What helps me survive writing my dissertation

For dozens of years in a row, I was a student that took classes every semester which were taught by a professor and culminated in a final project or exam. I didn’t really need long-term goals because they were largely articulated for me. I got pretty good at writing a 15-ish page paper every semester for every class.

Transitioning into the new full-time job of writing a long document (my dissertation) has been somewhat bizarre. I can’t rely on my old thought patterns anymore.  I’ve made number of changes to my working style that improve my mentality and attitude toward writing, which I hope could be helpful for someone else out there. (This seems to be a pretty common type of post for a PhD blogger!)
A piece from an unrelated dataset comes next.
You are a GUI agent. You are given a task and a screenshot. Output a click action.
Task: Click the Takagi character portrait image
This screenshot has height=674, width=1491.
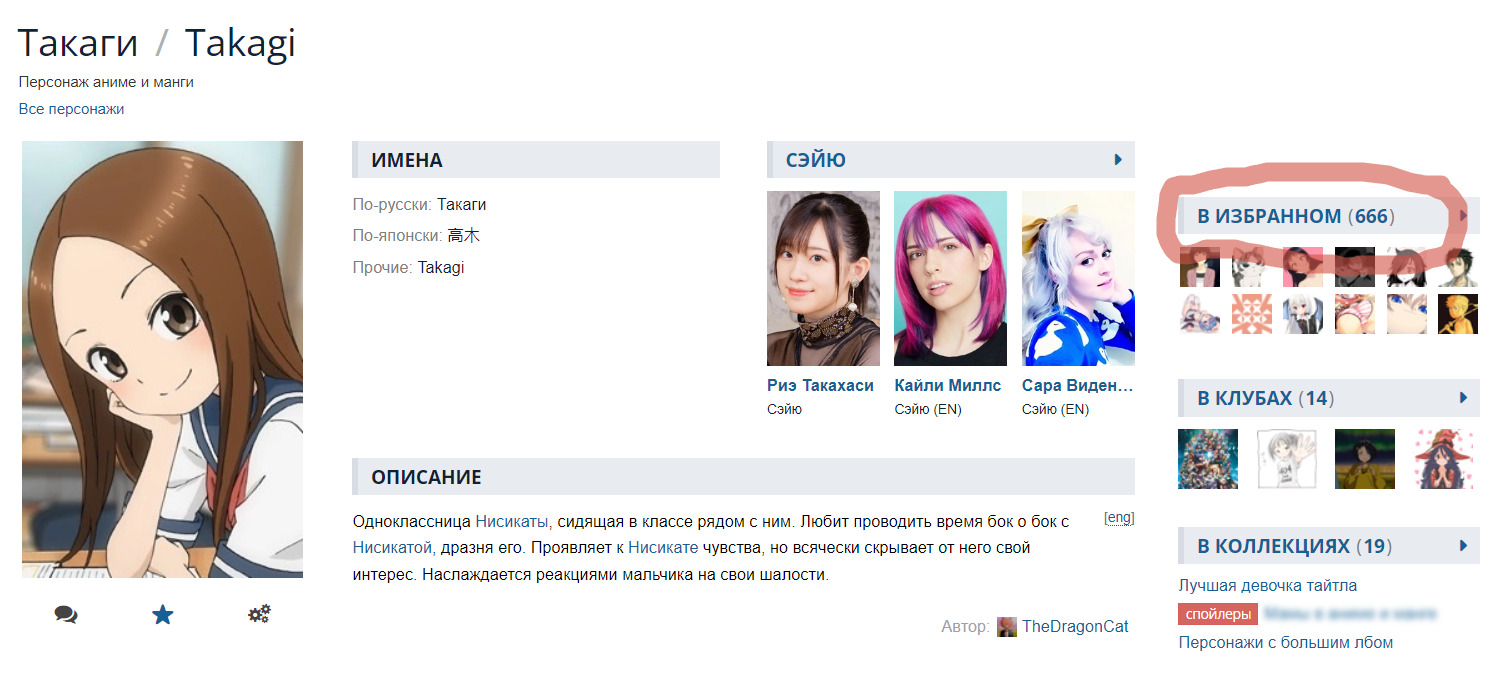click(x=162, y=359)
  1. Getting out of the house to write. Writing at home never, ever ends well. I have two cats that love affection and play, I have video games, I have my piano, I have snacks, I have chores, I don’t have to get dressed… all of these things are awful for writing work ethic. Plus, leaving to write forces me to see other human beings, and also makes writing seem more like a job.
  2. WasteNoTime. Like all human beings I can kill a lot of time on Twitter, and even if I say “okay, no more Twitter,” I can find other websites to cure my boredom, ad infinitum. This browser plug-in locks down my internet for a period of time that I designate (I usually do 20 or 60 minutes). You can blacklist and whitelist certain sites, and there are other customization options too. Really instrumental for the “shut up and write” concept.
  3. Investing in ergonomics. I’ve recently been suffering with really unpleasant recurring neck pain, and my doctor told me it was because I work hunched over at my laptop. I’ve since augmented my workstation by buying a laptop stand that holds my screen at eye level, and an external keyboard and mouse. I concentrate on keeping my chin in and leaning back in my chair.
  4. Scrivener!! Microsoft Word is horrible for writing long documents. HorribleBut Scrivener, on the other hand, has changed my world. It’s kinda like a trapper keeper on your computer, or like if you could have an ideal work table just covered in all different kinds of media for your work and all of that was imported to your computer screen. They explain it better than I do. But the point is: your ideas don’t come from beginning to end. Most of the time they come in a bunch of scraps that you later have to piece together somehow. Scrivener works with that. And now that it’s out for iOS and I can write on the train, I’m falling in love all over again.
  5. Time Out. This takes over your screen every now and then for mini breaks (15 secs) and longer breaks (10 mins), all the durations customizable of course. I become a zombie sometimes when I work at my computer, but stopping every now and then forces me to be more mindful about how I’m using my time. This is another stellar app for breaking bad habits. (I hear it’s possible to break habits on your own through your strong constitution, but that sounds hard.)
  6. Writing something every day (i.e., five days a week). My desktop background is text pulled from this blog post, which states that academics who wrote every day wrote ten times as much as those that didn’t. So I have a daily goal of 250 words. They don’t have to be great words, but words of some kind. That blog post also gives ideas for other ways to be productive when writing on a blank page just isn’t going to happen.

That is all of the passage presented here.